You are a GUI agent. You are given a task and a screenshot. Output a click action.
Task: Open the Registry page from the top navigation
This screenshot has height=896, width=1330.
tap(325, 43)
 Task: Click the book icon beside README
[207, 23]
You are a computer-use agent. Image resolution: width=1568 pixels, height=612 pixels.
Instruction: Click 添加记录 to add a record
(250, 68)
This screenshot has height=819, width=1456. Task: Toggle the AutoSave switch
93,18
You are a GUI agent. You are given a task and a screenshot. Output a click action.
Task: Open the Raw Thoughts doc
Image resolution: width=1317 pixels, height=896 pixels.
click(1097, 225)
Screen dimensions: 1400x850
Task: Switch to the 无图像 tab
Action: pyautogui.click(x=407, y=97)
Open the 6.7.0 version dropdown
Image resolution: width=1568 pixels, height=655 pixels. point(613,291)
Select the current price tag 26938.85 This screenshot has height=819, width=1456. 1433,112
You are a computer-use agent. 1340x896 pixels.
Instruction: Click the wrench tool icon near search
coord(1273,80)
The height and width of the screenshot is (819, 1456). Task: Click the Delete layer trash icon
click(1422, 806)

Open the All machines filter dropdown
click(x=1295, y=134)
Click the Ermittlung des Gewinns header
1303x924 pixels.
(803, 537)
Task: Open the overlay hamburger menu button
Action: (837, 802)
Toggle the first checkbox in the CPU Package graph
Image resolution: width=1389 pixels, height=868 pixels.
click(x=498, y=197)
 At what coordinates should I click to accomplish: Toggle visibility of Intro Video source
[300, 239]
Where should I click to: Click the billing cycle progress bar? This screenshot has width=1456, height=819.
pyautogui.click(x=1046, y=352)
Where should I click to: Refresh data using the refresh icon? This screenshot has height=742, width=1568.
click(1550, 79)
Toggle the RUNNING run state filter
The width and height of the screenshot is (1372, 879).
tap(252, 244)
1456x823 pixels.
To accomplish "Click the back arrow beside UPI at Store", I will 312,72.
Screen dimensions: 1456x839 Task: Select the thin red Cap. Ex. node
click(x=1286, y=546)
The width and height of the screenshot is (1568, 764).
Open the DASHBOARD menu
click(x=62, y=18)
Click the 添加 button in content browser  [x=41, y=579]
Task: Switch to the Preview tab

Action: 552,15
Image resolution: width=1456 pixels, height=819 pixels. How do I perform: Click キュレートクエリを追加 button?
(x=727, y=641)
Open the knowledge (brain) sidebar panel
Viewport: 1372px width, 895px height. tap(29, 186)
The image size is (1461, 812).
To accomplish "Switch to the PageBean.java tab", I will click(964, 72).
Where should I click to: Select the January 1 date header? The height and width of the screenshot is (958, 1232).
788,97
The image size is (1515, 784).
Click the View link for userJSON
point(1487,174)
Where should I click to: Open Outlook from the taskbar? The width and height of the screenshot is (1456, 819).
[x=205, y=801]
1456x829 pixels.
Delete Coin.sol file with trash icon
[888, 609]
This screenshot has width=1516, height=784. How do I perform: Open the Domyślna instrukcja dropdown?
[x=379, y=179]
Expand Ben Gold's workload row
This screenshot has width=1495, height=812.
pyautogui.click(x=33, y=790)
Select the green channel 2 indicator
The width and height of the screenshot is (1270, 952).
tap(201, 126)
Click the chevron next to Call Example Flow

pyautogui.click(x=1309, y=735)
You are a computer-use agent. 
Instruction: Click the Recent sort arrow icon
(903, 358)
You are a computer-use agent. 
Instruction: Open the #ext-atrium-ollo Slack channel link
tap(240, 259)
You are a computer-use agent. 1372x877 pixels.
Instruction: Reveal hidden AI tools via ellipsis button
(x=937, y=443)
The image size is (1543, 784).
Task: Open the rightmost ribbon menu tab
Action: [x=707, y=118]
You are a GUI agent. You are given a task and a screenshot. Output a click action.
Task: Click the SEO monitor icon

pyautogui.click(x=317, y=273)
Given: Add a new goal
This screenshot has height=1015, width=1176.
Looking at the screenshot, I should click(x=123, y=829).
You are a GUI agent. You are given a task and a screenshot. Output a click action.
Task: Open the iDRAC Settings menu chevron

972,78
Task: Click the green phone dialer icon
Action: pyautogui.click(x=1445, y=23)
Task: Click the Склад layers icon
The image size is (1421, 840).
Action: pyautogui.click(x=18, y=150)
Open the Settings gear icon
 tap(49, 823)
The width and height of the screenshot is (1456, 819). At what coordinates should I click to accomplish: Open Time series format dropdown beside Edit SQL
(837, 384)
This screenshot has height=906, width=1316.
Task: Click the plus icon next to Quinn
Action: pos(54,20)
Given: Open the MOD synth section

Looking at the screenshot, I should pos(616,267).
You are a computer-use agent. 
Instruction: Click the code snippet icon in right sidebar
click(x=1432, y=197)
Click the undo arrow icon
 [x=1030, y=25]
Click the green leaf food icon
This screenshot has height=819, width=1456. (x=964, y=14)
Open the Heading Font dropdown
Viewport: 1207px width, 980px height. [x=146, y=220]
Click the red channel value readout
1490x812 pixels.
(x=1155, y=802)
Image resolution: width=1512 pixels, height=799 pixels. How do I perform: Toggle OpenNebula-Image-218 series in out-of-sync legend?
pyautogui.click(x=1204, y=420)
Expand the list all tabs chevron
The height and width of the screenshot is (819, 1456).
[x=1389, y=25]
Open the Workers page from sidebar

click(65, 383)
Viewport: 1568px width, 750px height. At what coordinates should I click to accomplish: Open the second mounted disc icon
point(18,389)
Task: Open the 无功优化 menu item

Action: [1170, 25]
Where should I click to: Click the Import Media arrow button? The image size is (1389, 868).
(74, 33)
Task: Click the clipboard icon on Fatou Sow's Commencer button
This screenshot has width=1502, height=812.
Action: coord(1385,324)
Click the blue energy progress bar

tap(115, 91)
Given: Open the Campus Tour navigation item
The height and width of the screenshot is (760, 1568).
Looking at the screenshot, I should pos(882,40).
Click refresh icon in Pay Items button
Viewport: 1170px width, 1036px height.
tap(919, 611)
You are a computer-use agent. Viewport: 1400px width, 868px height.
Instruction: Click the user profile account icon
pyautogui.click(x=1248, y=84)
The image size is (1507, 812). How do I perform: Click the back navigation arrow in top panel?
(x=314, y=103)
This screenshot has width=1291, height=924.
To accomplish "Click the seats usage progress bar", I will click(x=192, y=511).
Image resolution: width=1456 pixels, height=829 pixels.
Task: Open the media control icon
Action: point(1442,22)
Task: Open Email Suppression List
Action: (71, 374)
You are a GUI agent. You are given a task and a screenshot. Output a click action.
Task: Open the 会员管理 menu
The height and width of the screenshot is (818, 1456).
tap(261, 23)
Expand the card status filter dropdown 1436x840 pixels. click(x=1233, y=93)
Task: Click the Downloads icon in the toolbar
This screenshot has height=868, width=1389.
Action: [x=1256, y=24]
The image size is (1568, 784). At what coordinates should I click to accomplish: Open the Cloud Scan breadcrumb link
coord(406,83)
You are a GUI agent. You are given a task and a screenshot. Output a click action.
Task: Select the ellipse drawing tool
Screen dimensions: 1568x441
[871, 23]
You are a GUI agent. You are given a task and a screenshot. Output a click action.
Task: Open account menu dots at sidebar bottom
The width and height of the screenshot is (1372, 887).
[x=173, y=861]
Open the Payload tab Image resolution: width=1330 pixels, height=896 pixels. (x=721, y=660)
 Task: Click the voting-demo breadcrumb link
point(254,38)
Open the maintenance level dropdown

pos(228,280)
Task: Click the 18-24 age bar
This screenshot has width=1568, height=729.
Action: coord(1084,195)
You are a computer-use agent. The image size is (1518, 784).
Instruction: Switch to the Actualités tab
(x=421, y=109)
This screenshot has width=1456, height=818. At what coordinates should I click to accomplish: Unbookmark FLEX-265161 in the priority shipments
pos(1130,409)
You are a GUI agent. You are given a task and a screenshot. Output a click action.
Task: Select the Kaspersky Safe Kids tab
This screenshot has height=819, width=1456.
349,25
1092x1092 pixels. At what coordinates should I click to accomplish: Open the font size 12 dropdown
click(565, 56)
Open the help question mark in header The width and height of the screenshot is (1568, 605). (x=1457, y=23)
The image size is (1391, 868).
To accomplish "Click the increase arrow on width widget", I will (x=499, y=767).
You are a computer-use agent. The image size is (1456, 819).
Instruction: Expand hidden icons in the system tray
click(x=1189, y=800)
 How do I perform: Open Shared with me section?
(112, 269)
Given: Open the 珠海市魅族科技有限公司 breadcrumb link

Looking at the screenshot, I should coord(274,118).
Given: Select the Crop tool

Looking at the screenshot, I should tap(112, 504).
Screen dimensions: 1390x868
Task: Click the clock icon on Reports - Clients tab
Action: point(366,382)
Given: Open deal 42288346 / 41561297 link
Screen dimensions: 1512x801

***

### [Requirement]
Your answer must be the data above, copied exactly from its first line through the line containing "You are a computer-use agent. Image", and nothing more.

### [Task result]
You are a GUI agent. You are given a task and a screenshot. Output a click action.
Task: Open the Registry page from the top navigation
This screenshot has height=896, width=1330.
tap(325, 43)
 Task: Click the book icon beside README
[207, 23]
You are a computer-use agent. Image resolution: width=1568 pixels, height=612 pixels.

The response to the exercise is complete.